Berg is also singing “Over the Rainbow,” Harold Arlen’s song from the 1939 film “The Wizard of Oz.”

Kornman is directing that piece, along with:

– “Can You Read My Mind?” from the 1978 movie “Superman.”

– “The Way We Were,” the title song from the 1973 movie starring Barbra Streisand and Robert Redford. The song was written by Alan Bergman and Marilyn Bergman, scored by Marvin Hamlisch, and performed by Streisand. It won the Academy Award
and Golden Globe for Best Song and also made AFI’s list of Top 100 Songs from Film, ranking No. 8.

– “The Godfather Trilogy,” a medley of movie songs, though Kornman points out, “it’s really just music from the first two ‘Godfather’ movies. Everyone wants to forget all about ‘The Godfather Part III.’”

The program also features two pieces — the German march “Berliner Luft” and the “Vienna Forever” march — that were held over from last week’s “European Tour” concert, which was cut short by heavy rains. “These pieces are being played in anticipation of German Fest, which opens Thursday in Milwaukee,” Gall says, adding that the entire “European Holiday” program will be repeated next summer.

================================

Challenges:
A) Which musical pieces does the concert program text say will be performed? List them all.
B) Can you output, word for word, the part of the concert program text that opens with the words containing "The program also" and closes with "repeated next summer."?
C) Could you recast the concert program text's paragraph beginning "The program also features two pieces" as a short bulleted list that keeps its main facts?

Record list:
================================

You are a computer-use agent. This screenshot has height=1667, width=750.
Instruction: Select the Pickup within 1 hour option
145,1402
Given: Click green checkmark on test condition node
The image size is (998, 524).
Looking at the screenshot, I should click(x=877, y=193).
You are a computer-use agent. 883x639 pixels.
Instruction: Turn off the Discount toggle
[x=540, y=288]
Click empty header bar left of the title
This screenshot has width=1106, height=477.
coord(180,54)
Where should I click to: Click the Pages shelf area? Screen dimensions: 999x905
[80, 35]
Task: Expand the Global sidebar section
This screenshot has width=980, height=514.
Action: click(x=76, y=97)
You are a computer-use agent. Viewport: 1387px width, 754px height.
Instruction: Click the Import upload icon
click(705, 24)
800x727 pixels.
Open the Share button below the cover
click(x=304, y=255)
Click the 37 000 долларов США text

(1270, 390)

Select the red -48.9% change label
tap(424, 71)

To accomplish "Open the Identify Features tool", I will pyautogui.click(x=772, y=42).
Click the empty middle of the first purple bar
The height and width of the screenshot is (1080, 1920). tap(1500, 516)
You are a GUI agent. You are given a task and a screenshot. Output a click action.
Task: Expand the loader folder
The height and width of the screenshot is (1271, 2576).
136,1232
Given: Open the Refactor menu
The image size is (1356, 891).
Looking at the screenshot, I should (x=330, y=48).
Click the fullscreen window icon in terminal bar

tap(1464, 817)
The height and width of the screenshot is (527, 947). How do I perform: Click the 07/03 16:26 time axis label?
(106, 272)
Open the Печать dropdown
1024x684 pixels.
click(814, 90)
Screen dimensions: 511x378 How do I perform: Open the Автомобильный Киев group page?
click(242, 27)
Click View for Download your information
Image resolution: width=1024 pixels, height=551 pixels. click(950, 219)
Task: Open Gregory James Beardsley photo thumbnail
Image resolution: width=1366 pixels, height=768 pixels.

================================

Worked answers:
A)
- "Over the Rainbow"
- "Can You Read My Mind?"
- "The Way We Were"
- "The Godfather Trilogy"
- "Berliner Luft"
- "Vienna Forever"

B)
The program also features two pieces — the German march “Berliner Luft” and the “Vienna Forever” march — that were held over from last week’s “European Tour” concert, which was cut short by heavy rains. “These pieces are being played in anticipation of German Fest, which opens Thursday in Milwaukee,” Gall says, adding that the entire “European Holiday” program will be repeated next summer.

C)
- The program includes two marches: the German march "Berliner Luft" and the "Vienna Forever" march.
- Both were held over from last week's "European Tour" concert, which heavy rains cut short.
- Gall says they are being played in anticipation of German Fest, which opens Thursday in Milwaukee.
- The entire "European Holiday" program will be repeated next summer.